Screenshot grounding data

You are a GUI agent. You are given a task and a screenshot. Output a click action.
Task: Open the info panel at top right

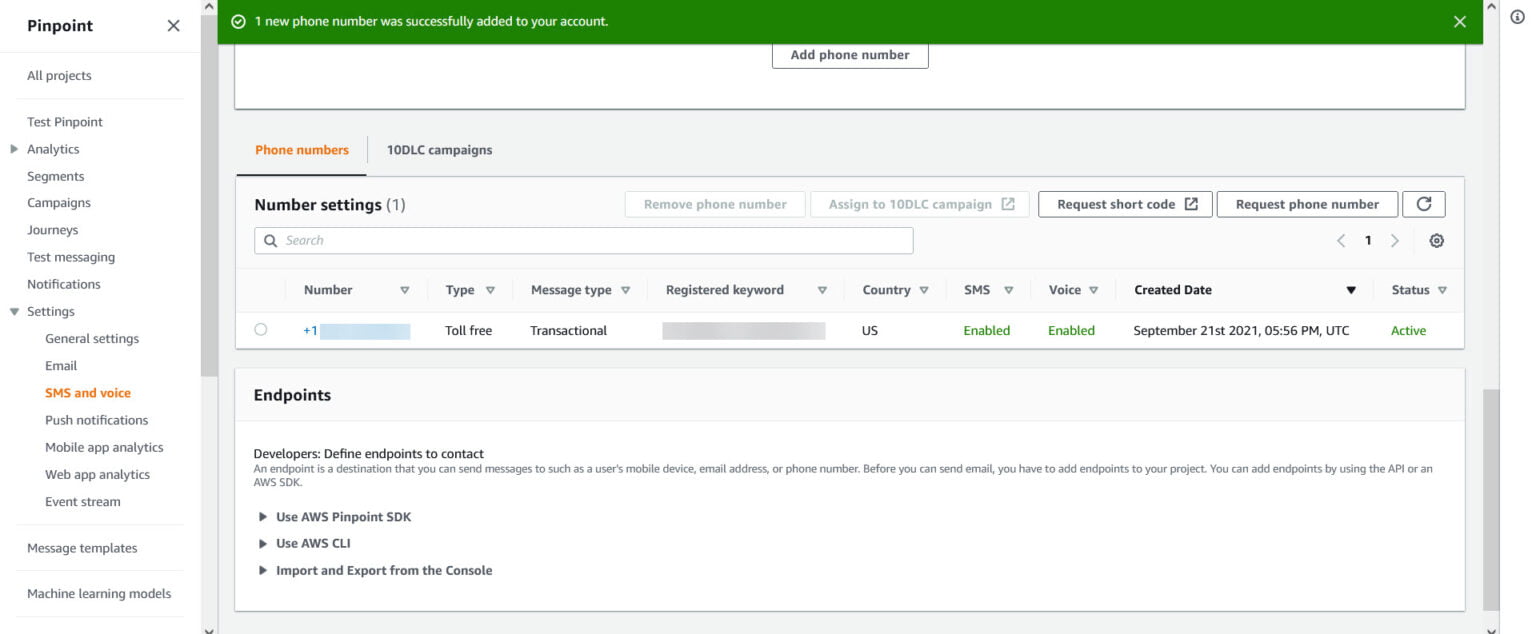1516,17
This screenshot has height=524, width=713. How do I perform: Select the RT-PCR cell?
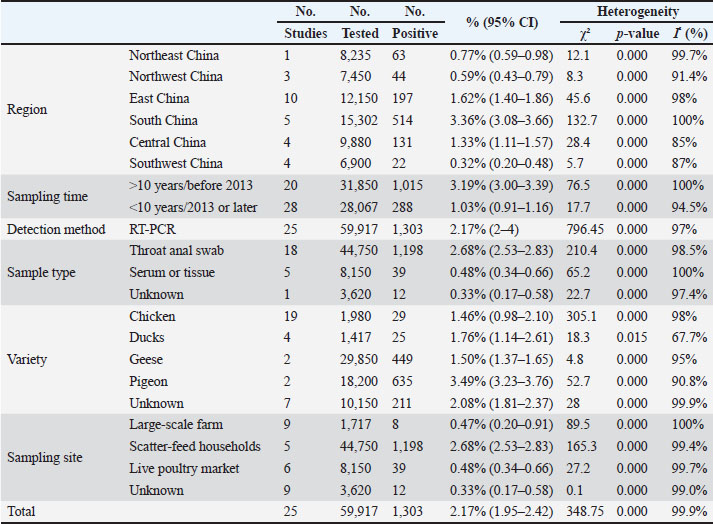click(151, 229)
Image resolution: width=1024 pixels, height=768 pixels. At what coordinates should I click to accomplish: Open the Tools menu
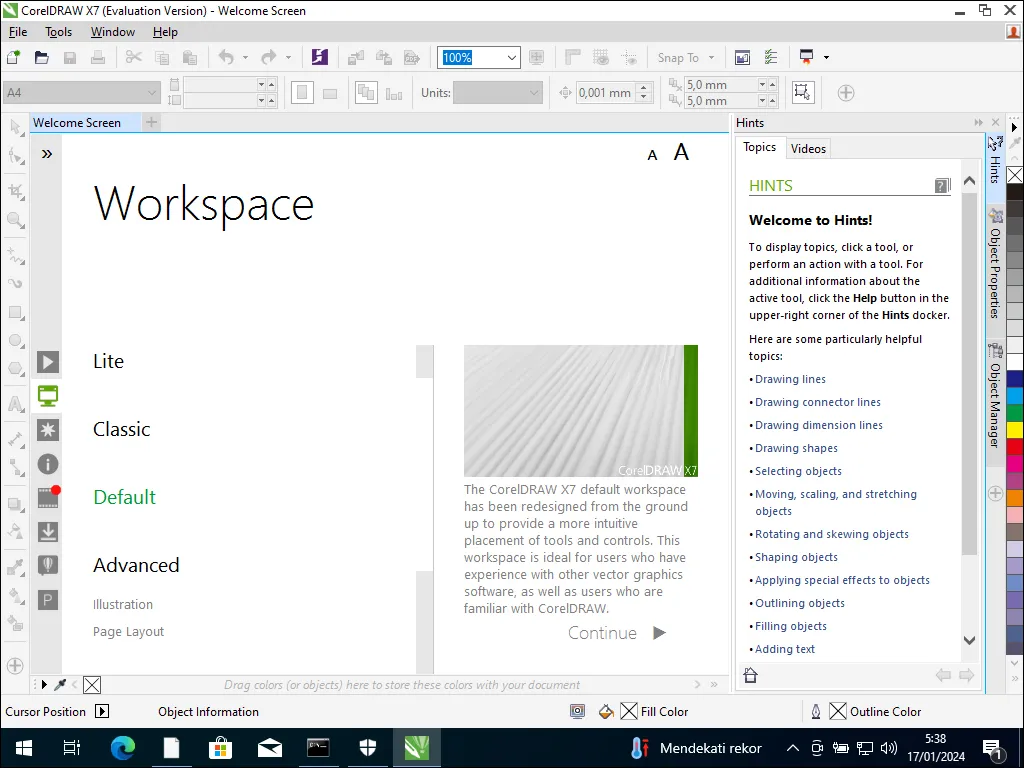click(x=59, y=32)
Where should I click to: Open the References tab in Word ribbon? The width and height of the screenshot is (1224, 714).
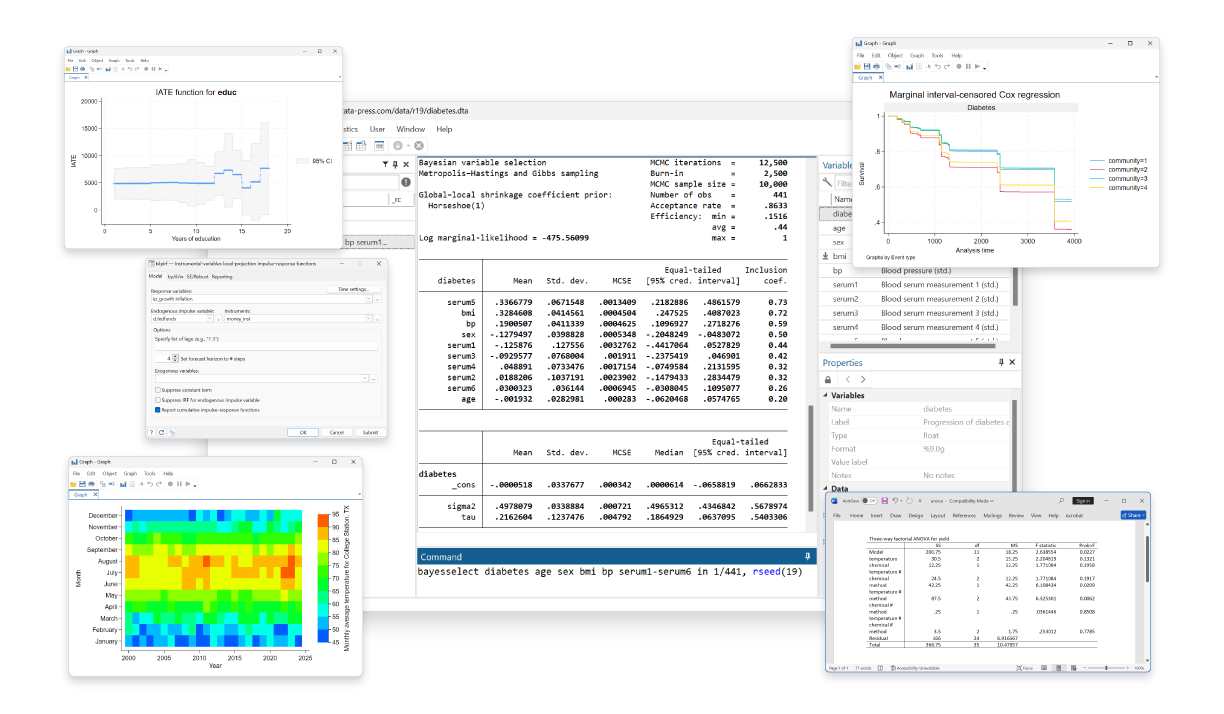point(964,516)
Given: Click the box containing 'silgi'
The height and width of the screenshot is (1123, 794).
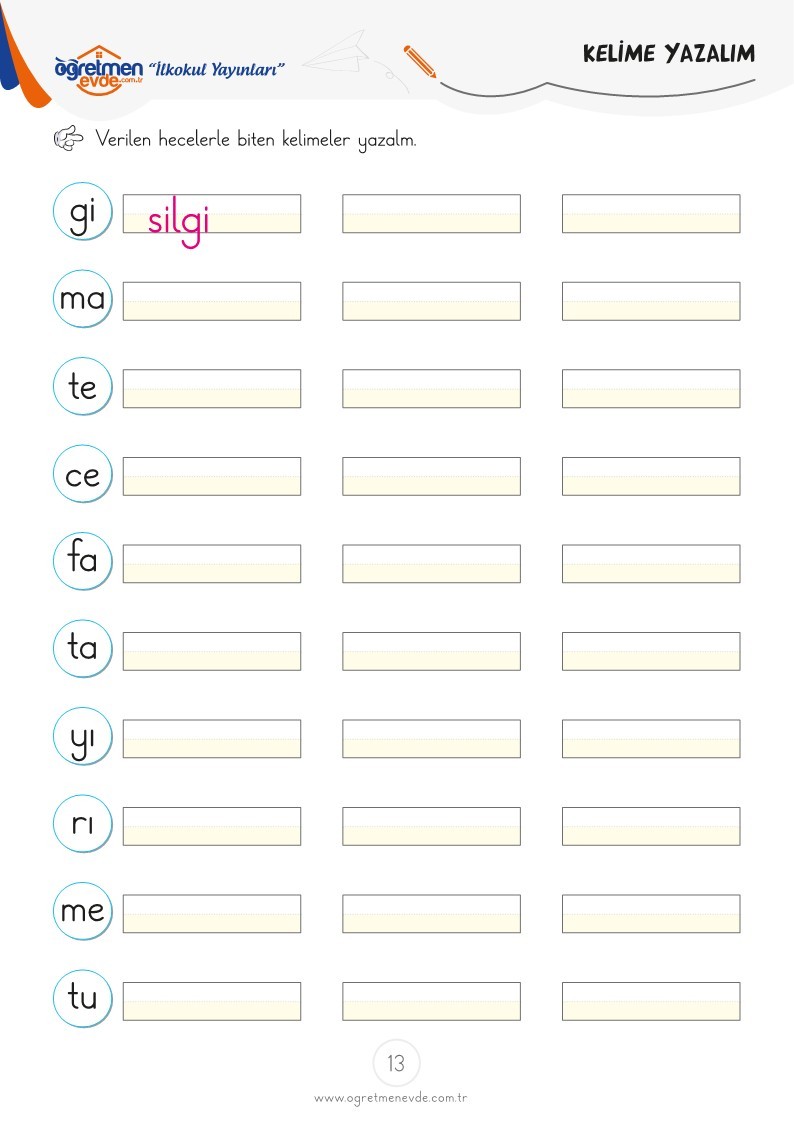Looking at the screenshot, I should tap(212, 213).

WHAT THE TASK REQUIRES
Repeat, with no pictures, each line from the beginning of the data through the line containing "Given: Click the box containing 'silgi'", inclusive.

SOLUTION FOR THIS PROBLEM
You are a GUI agent. You are given a task and a screenshot. Output a click action.
Task: Open the info panel at top right

1516,17
This screenshot has height=524, width=713. How do I perform: Select the RT-PCR cell?
click(151, 229)
Image resolution: width=1024 pixels, height=768 pixels. At what coordinates should I click to accomplish: Open the Tools menu
click(x=59, y=32)
Where should I click to: Open the References tab in Word ribbon? The width and height of the screenshot is (1224, 714).
point(964,516)
Given: Click the box containing 'silgi'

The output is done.